Energy prices are the primary transmission mechanism. Iran is a significant oil producer, and any sustained conflict scenario could push crude sharply higher, feeding directly into headline consumer price inflation. The Fed has held rates steady in recent months after an extended tightening cycle; a resumption of hikes would represent a meaningful policy shift and would pressure equity valuations — particularly in rate-sensitive and high-multiple sectors like AI and semiconductors.
Markets have not yet fully priced this scenario. That gap between current pricing and a plausible tail risk is exactly the kind of asymmetry that tends to matter when positioning is already stretched.

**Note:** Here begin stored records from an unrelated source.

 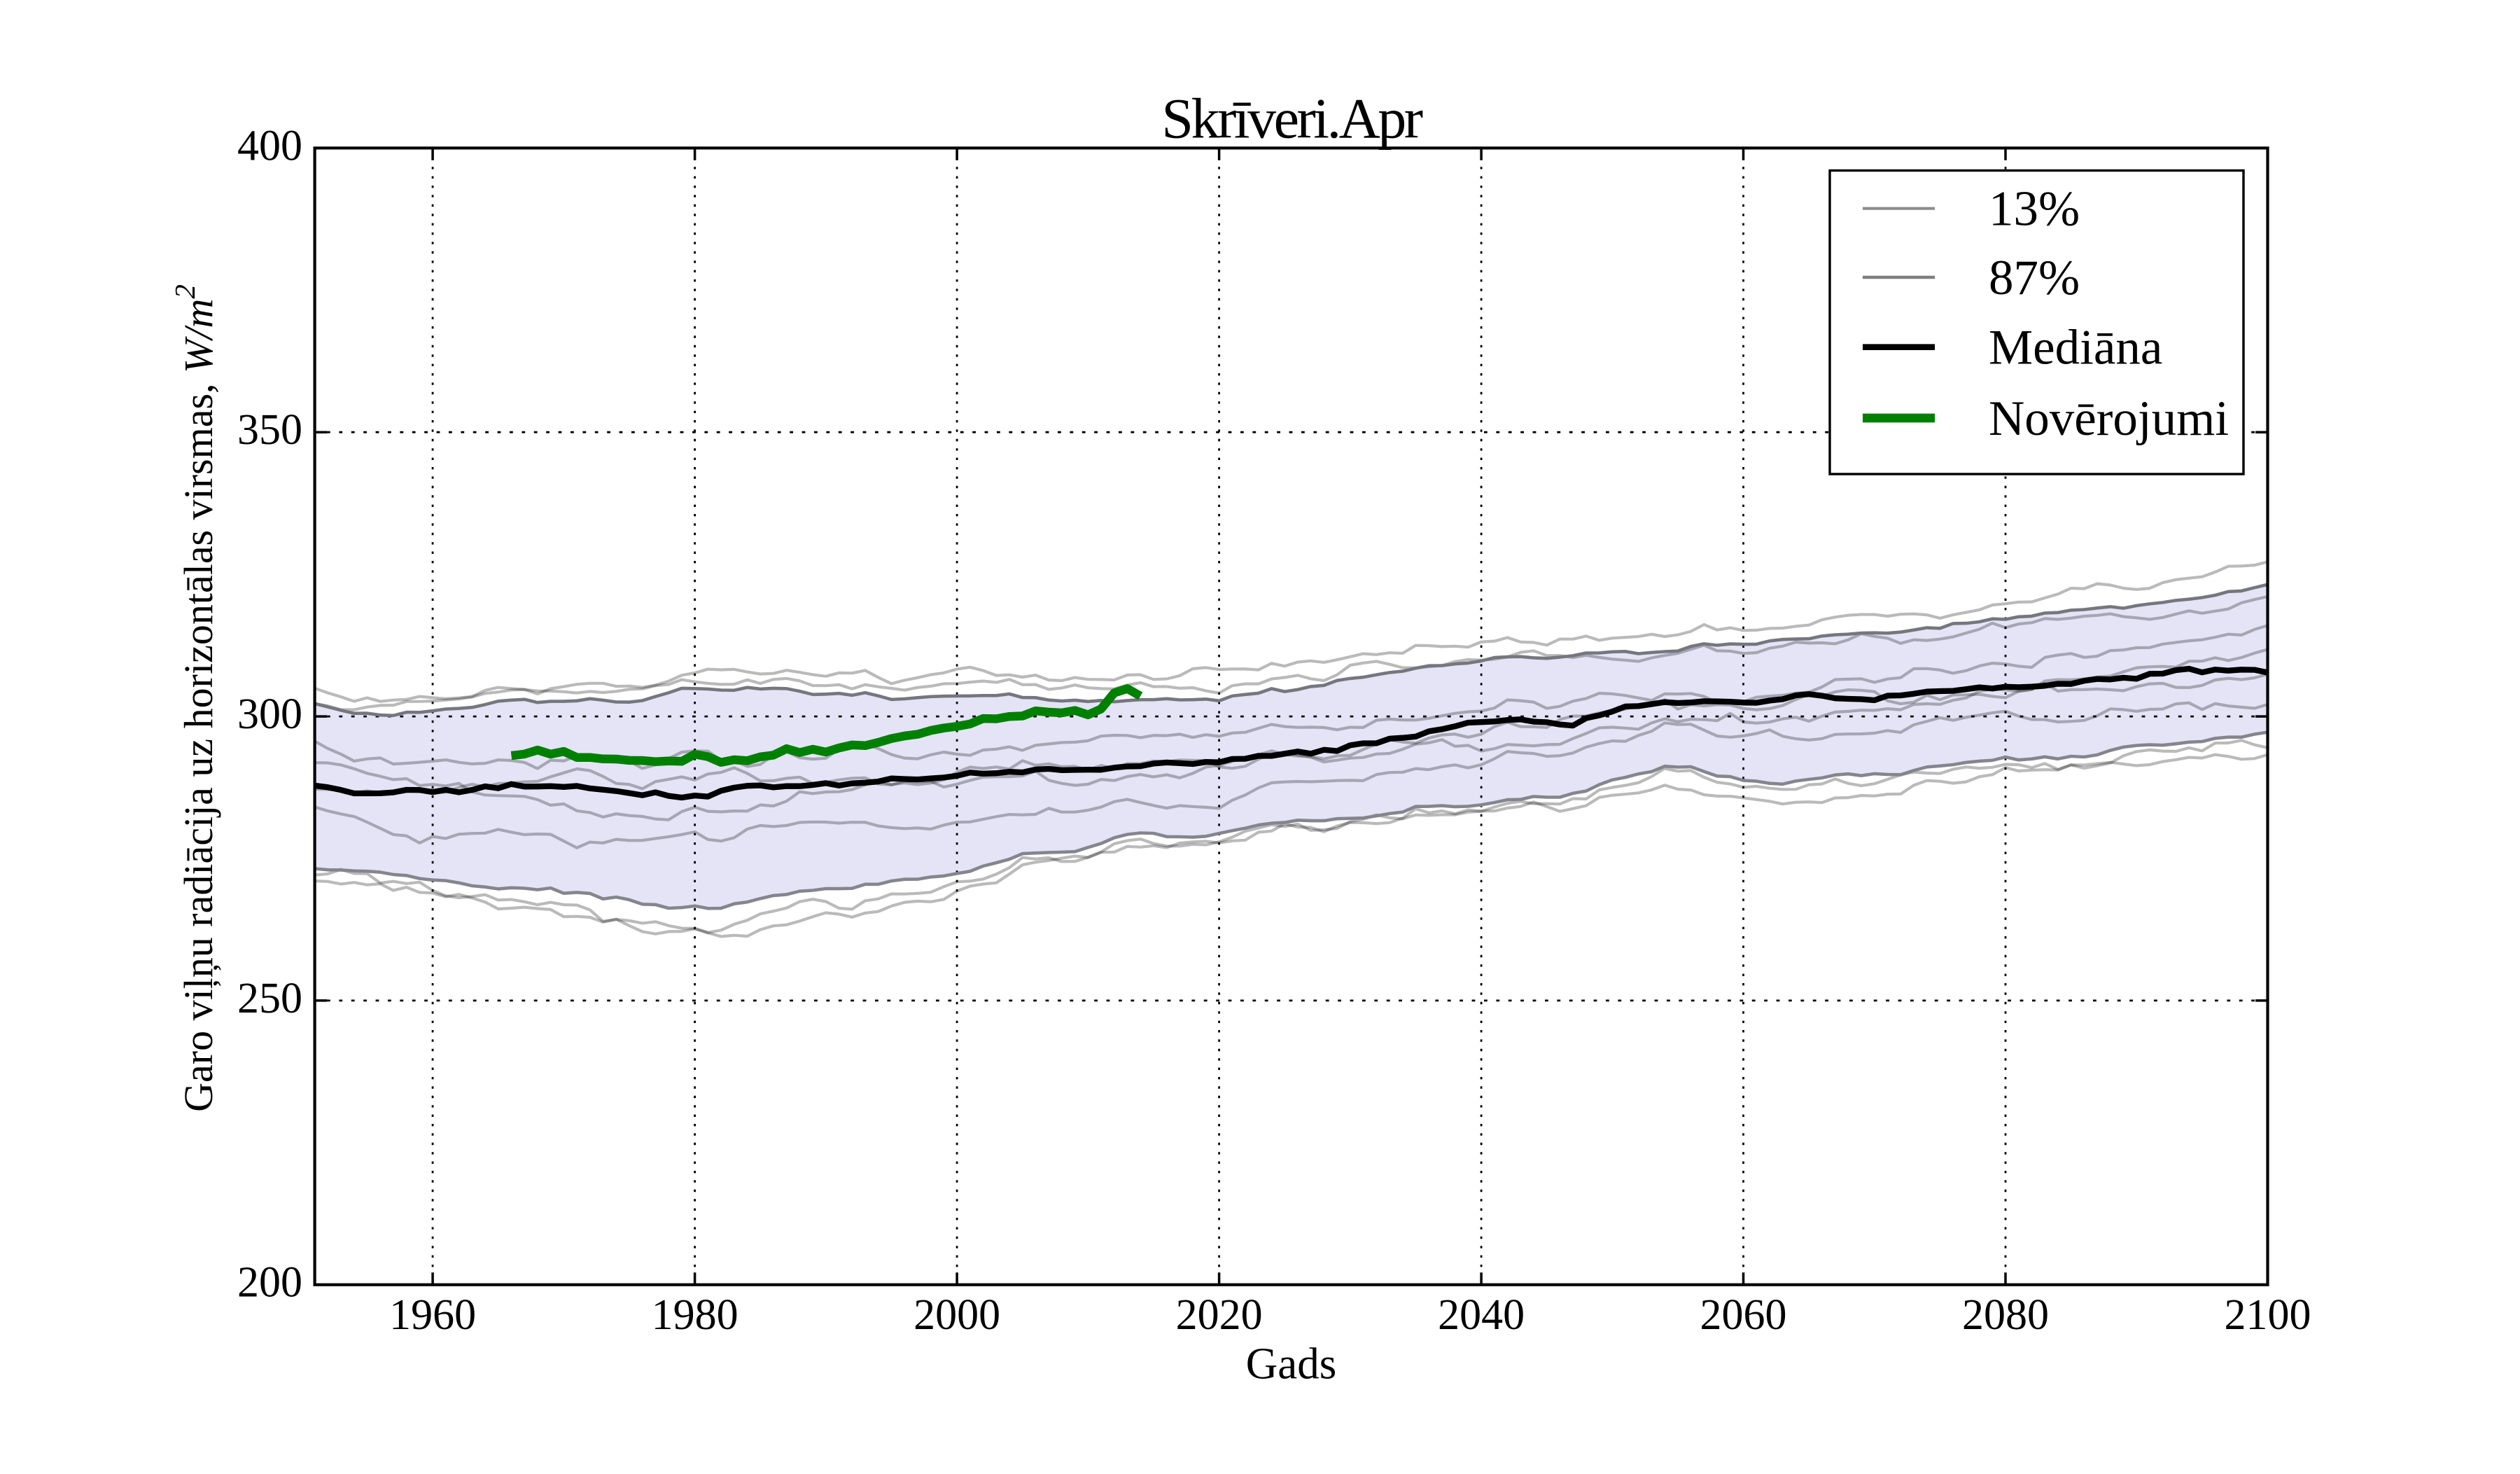 What do you see at coordinates (270, 1283) in the screenshot?
I see `svg-text: 200` at bounding box center [270, 1283].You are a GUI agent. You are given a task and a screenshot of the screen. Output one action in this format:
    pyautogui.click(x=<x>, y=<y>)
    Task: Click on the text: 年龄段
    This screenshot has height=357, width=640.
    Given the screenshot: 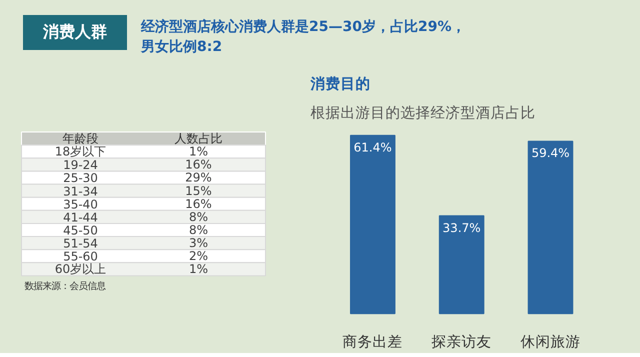 What is the action you would take?
    pyautogui.click(x=80, y=139)
    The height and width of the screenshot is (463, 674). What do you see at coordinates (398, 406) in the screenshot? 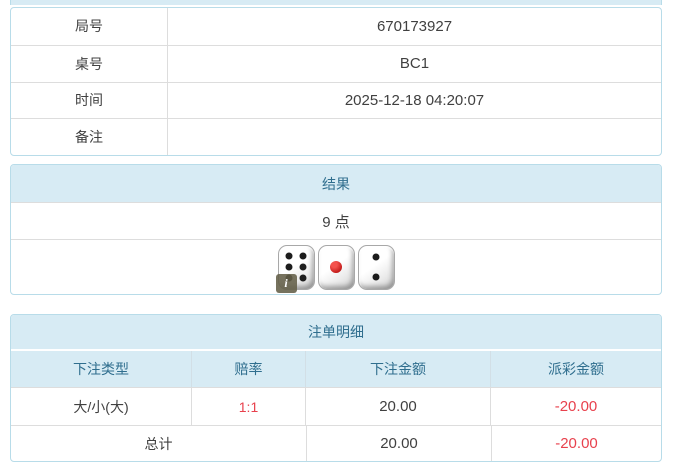
I see `bet-amount-value: 20.00` at bounding box center [398, 406].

The Utility Signal Worth Watching
NextEra Energy's announced acquisition of Dominion Energy in an all-stock deal valued at approximately $67 billion is the session's most important non-tech story — and it connects directly to the AI infrastructure theme. NextEra, already the world's largest producer of wind and solar energy, is acquiring Dominion at a moment when electricity demand forecasts are being revised sharply upward, driven in part by the power requirements of AI data centers.
The deal structure — all-stock, meaning Dominion shareholders receive NextEra shares rather than cash — avoids large debt loads but leaves both sets of shareholders exposed to market fluctuations before regulatory approval. A transaction of this size will face a lengthy review process. What the deal signals, regardless of its eventual outcome, is that utility-scale energy infrastructure has become strategically critical in ways that are attracting capital at a scale previously reserved for technology M&A.
For investors tracking the AI infrastructure buildout, the NextEra-Dominion deal is a reminder that the demand story extends well beyond chip designers and cloud providers. Power generation, transmission, and storage are now integral parts of the same capital cycle.
Afternoon Setup
The afternoon session carries a specific set of risks worth monitoring. Semiconductor names face the dual pressure of stretched positioning and a macro backdrop that is incrementally less favorable than it appeared a week ago. Any further commentary on Iran, oil prices, or Fed policy expectations could move rates markets and ripple into high-multiple equities.
The OpenAI IPO verdict clears a legal overhang for MSFT, but the stock's near-term reaction will depend more on broader market tone than on the legal outcome alone. The Google-Blackstone venture has no immediate earnings impact for GOOGL — the capital commitment is large but the venture is in early stages.
Walmart (WMT) is scheduled to report first-quarter earnings on May 21, which will offer a read on consumer spending health and whether tariff-related cost pressures are being passed through to shoppers. Nvidia's results, expected later this week, remain the single most anticipated catalyst for semiconductor and AI-exposed equities — and will be parsed closely against the crowding warning as a test of whether the fundamental case still justifies the positioning.